MATERIAL FOR THE TASK:

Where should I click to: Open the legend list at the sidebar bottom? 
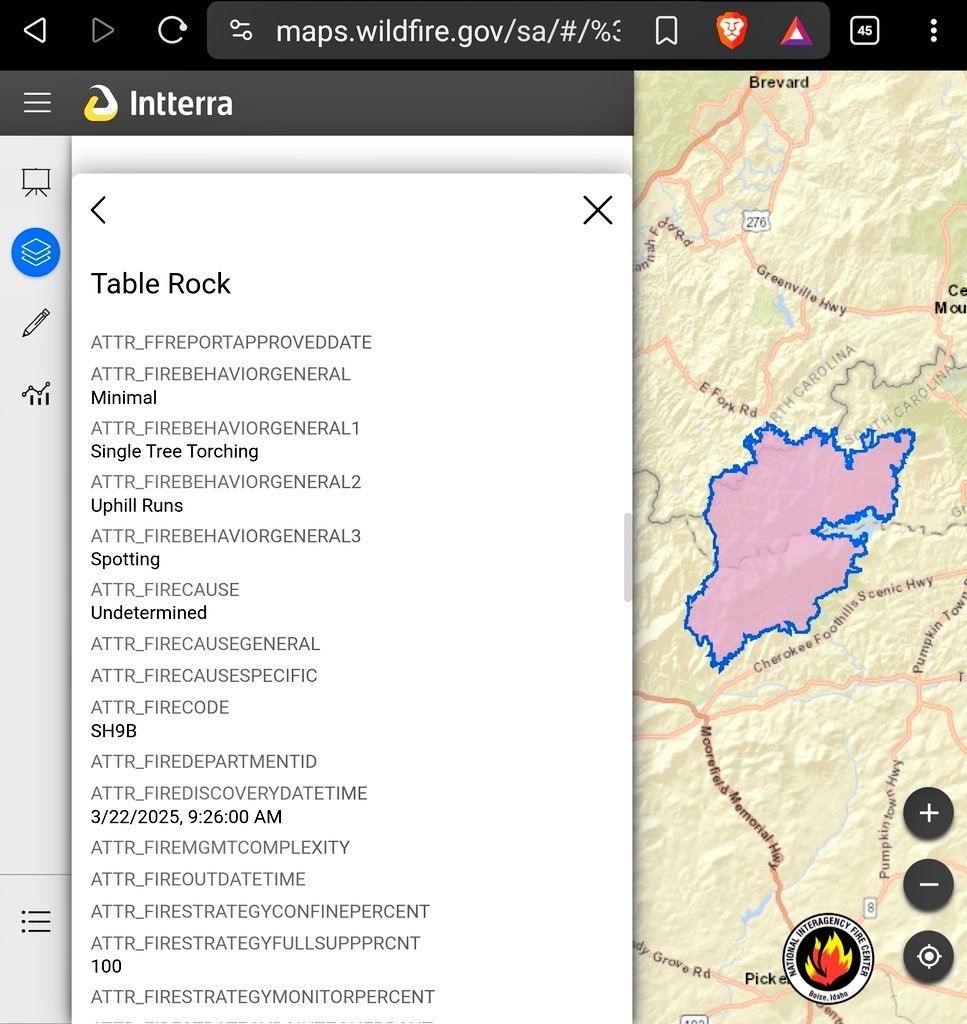click(x=36, y=921)
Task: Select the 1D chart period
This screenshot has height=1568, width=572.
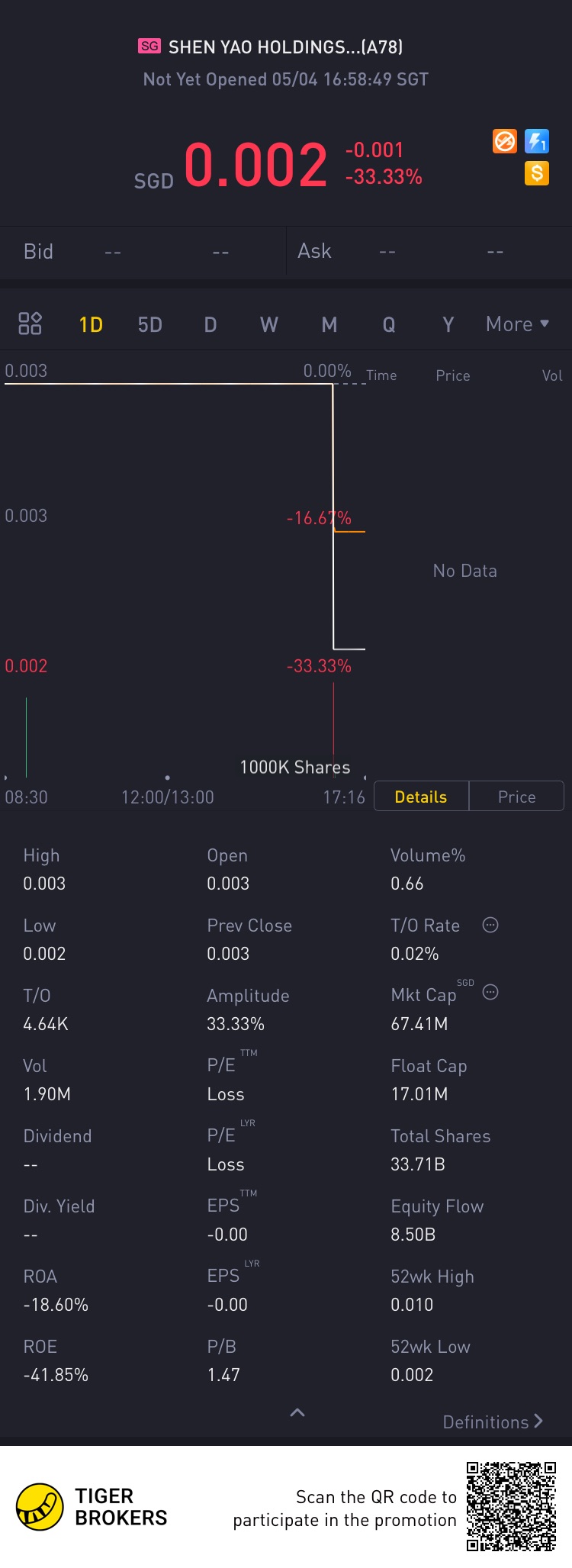Action: click(91, 325)
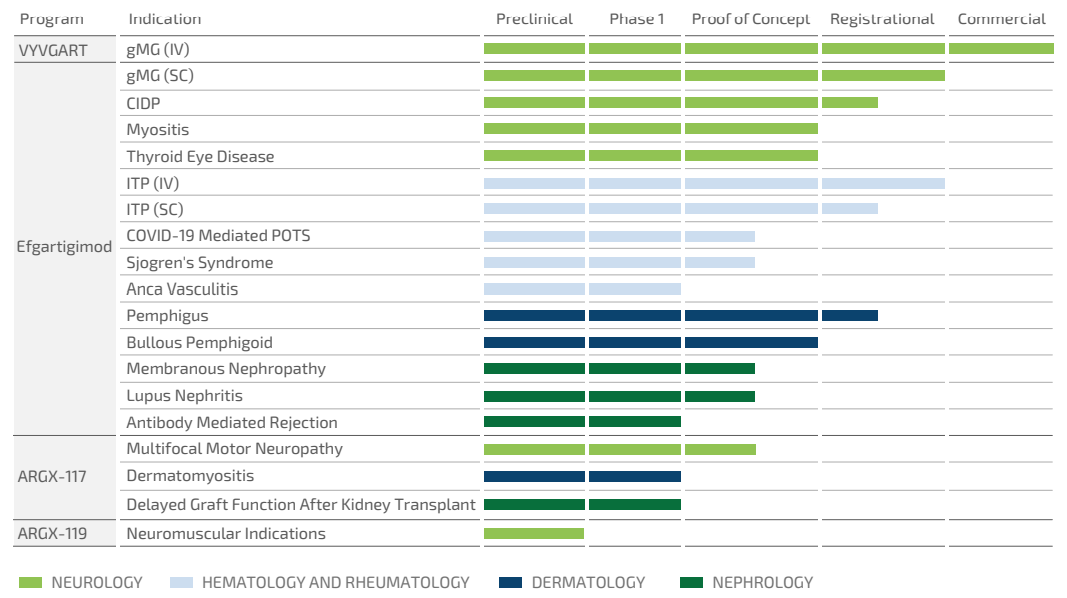Click the VYVGART program label
Viewport: 1067px width, 598px height.
(52, 49)
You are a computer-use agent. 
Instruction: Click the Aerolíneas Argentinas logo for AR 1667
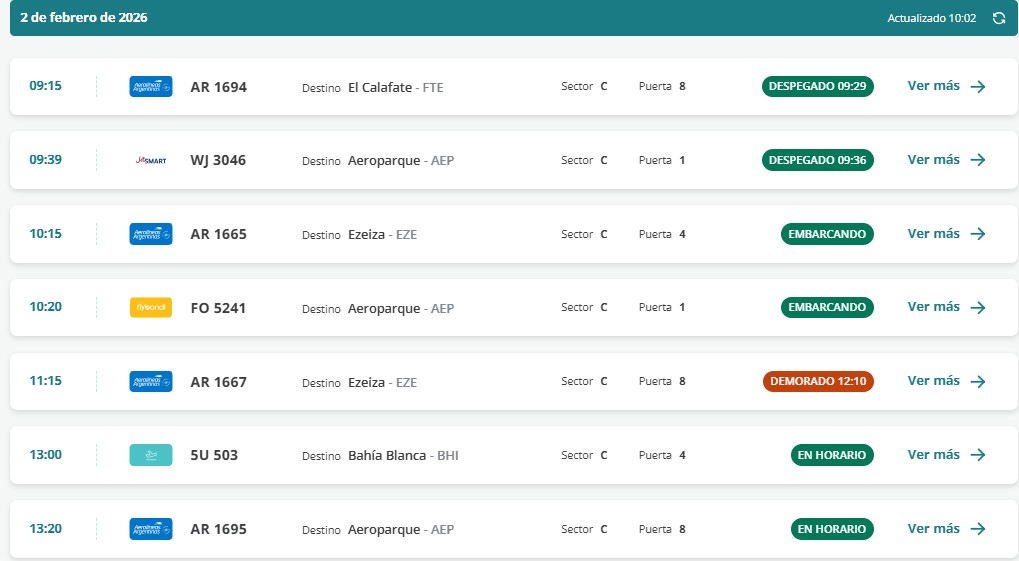coord(151,381)
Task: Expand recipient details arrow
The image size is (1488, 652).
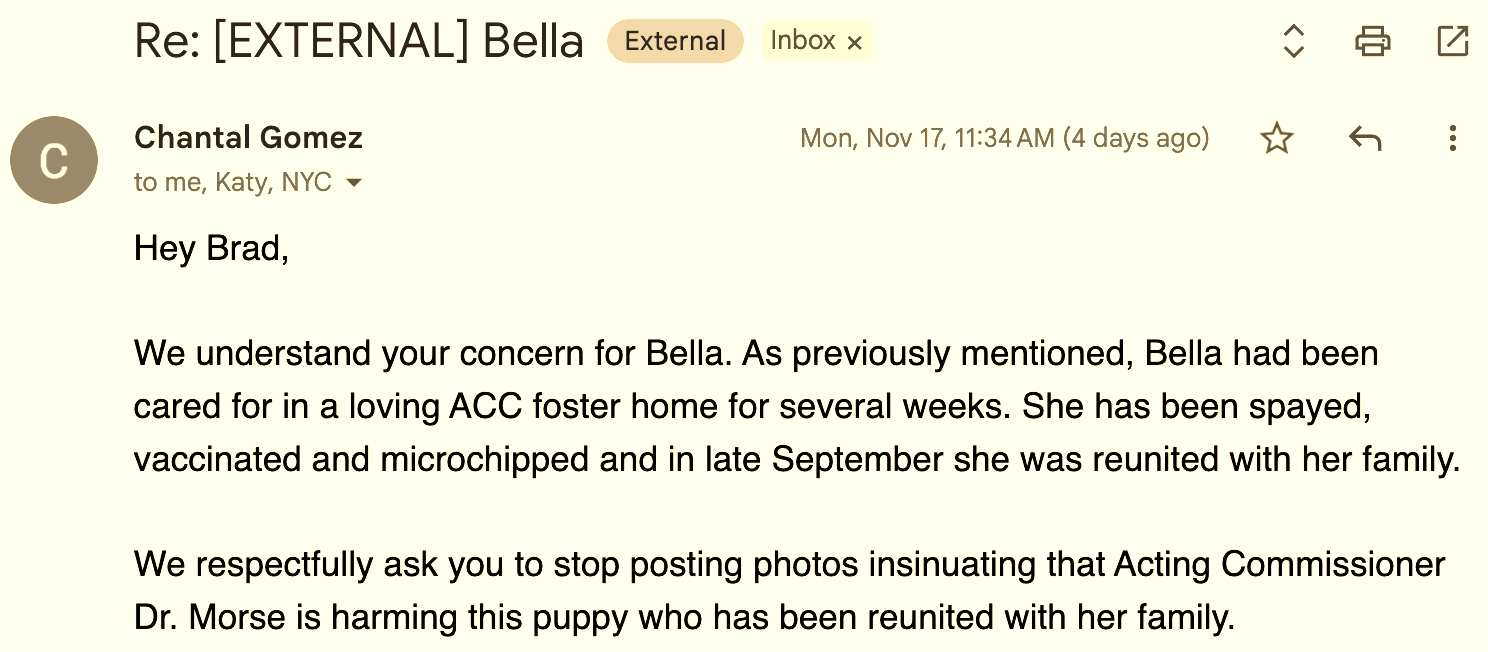Action: click(353, 184)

EXERCISE: What is needed is an exact transcription of every entry, minus the pictures.

TASK ANSWER:
Where should I click to: Open the legend list at the sidebar bottom? 
click(x=36, y=921)
Task: Select the 1D chart period
This screenshot has height=1568, width=572.
Action: click(91, 325)
Click the VYVGART program label
Viewport: 1067px width, 598px height.
(52, 49)
You are a computer-use agent. 
Instruction: Click the Aerolíneas Argentinas logo for AR 1667
coord(151,381)
Task: Expand recipient details arrow
The image size is (1488, 652).
Action: click(353, 184)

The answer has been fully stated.